> [What needs to be done] Pictures are to be omitted, and every entry below is to be restated exactly.

> [Task inputs]
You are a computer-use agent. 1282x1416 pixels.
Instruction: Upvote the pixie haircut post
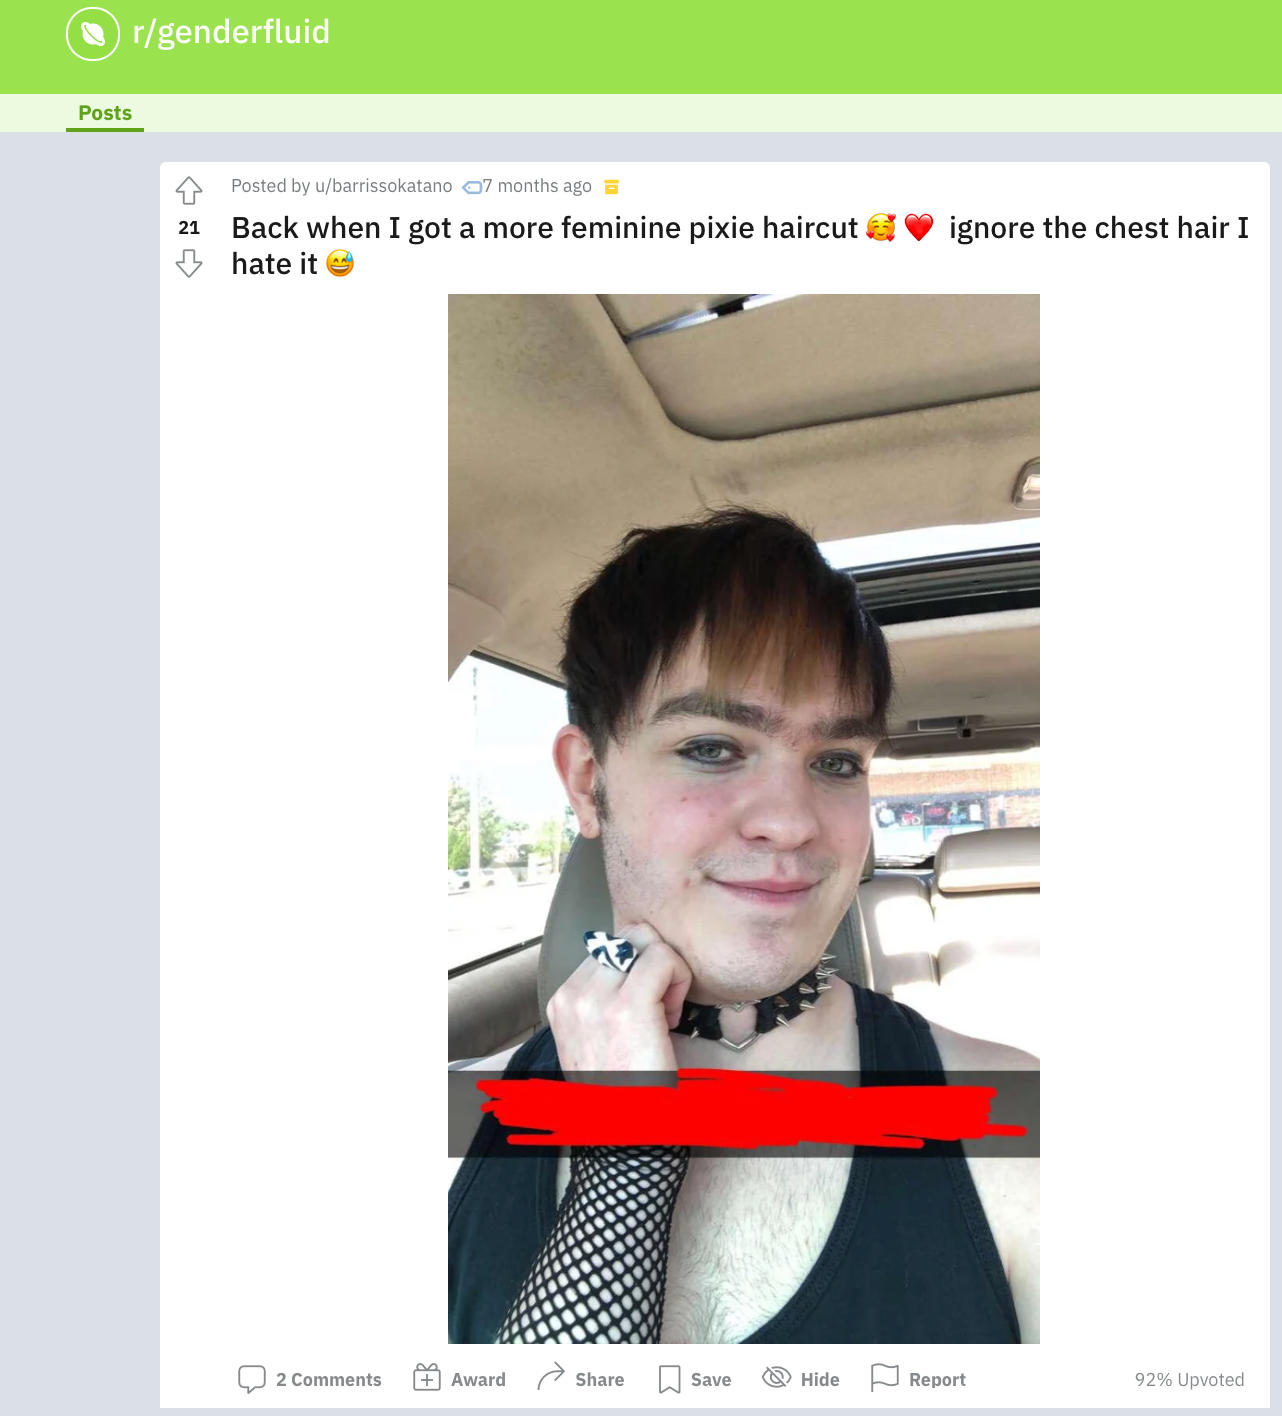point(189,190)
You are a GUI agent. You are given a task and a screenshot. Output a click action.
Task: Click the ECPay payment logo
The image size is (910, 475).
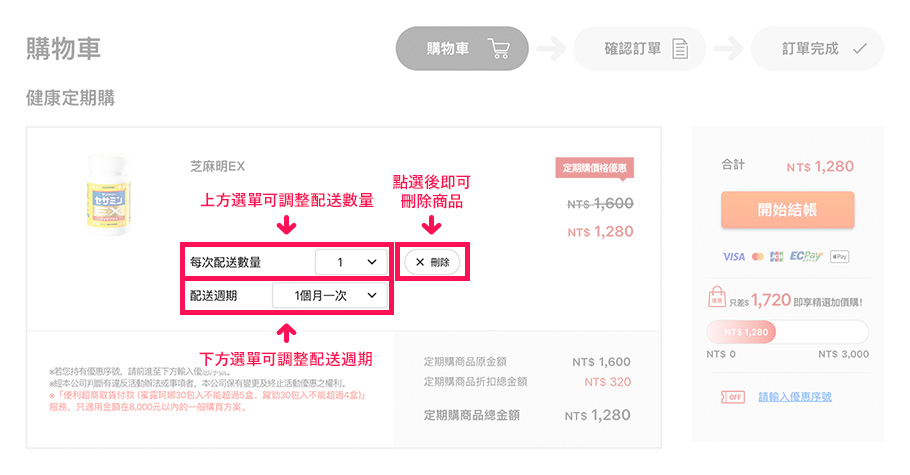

> [Written solution]
You are a computer-use agent. 1282x1416 pixels.
Instruction: Upvote the pixie haircut post
point(189,190)
You are a GUI agent. You are given a task and a screenshot. Output a click action.
Task: Click the ECPay payment logo
The image size is (910, 475).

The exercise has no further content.